TRY IT =
Print the lines of the data, starting with the first, up to and including the line where "Task: Move PUSH day down with chevron" appears.

MATERIAL SUPPLIED =
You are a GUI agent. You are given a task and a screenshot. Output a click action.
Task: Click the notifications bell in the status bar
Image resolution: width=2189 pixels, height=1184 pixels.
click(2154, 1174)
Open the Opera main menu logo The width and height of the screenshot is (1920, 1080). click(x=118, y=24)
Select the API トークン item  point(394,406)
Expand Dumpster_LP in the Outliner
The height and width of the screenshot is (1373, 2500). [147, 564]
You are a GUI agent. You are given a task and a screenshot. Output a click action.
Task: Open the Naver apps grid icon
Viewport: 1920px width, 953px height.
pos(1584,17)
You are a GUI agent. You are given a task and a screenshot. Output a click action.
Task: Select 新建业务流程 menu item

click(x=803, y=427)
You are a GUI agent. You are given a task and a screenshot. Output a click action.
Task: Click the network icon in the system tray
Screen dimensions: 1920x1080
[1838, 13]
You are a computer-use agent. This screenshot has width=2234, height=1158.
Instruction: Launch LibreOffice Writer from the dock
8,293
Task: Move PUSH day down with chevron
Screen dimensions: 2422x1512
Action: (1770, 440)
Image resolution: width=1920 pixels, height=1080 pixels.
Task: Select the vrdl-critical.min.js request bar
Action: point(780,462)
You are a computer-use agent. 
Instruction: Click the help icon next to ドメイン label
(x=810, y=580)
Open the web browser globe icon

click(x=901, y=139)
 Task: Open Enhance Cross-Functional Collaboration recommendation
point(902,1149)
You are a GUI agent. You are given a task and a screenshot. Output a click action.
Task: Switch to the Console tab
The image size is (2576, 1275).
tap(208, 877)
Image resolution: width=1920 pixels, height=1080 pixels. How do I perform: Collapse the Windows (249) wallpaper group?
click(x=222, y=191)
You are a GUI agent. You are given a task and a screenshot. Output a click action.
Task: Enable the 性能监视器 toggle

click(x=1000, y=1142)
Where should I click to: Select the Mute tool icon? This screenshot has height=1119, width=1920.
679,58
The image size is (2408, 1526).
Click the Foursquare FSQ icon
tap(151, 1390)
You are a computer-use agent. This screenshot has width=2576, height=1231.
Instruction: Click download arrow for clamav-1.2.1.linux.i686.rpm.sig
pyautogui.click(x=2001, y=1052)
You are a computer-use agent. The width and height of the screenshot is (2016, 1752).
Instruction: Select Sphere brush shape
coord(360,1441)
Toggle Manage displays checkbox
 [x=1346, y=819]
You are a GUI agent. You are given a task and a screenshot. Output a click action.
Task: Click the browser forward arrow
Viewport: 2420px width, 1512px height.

THE COMPLETED TASK =
You are a GUI agent. You are given a task and a screenshot. Output a click action.
Task: Click the notifications bell in the status bar
Image resolution: width=2189 pixels, height=1184 pixels.
click(2154, 1174)
Open the Opera main menu logo The width and height of the screenshot is (1920, 1080). click(x=118, y=24)
Select the API トークン item  point(394,406)
Expand Dumpster_LP in the Outliner
The height and width of the screenshot is (1373, 2500). [147, 564]
You are a GUI agent. You are given a task and a screenshot. Output a click action.
Task: Open the Naver apps grid icon
Viewport: 1920px width, 953px height.
pos(1584,17)
You are a GUI agent. You are given a task and a screenshot. Output a click action.
Task: Select 新建业务流程 menu item

click(x=803, y=427)
You are a GUI agent. You are given a task and a screenshot. Output a click action.
Task: Click the network icon in the system tray
Screen dimensions: 1920x1080
[1838, 13]
You are a computer-use agent. This screenshot has width=2234, height=1158.
Instruction: Launch LibreOffice Writer from the dock
8,293
Task: Move PUSH day down with chevron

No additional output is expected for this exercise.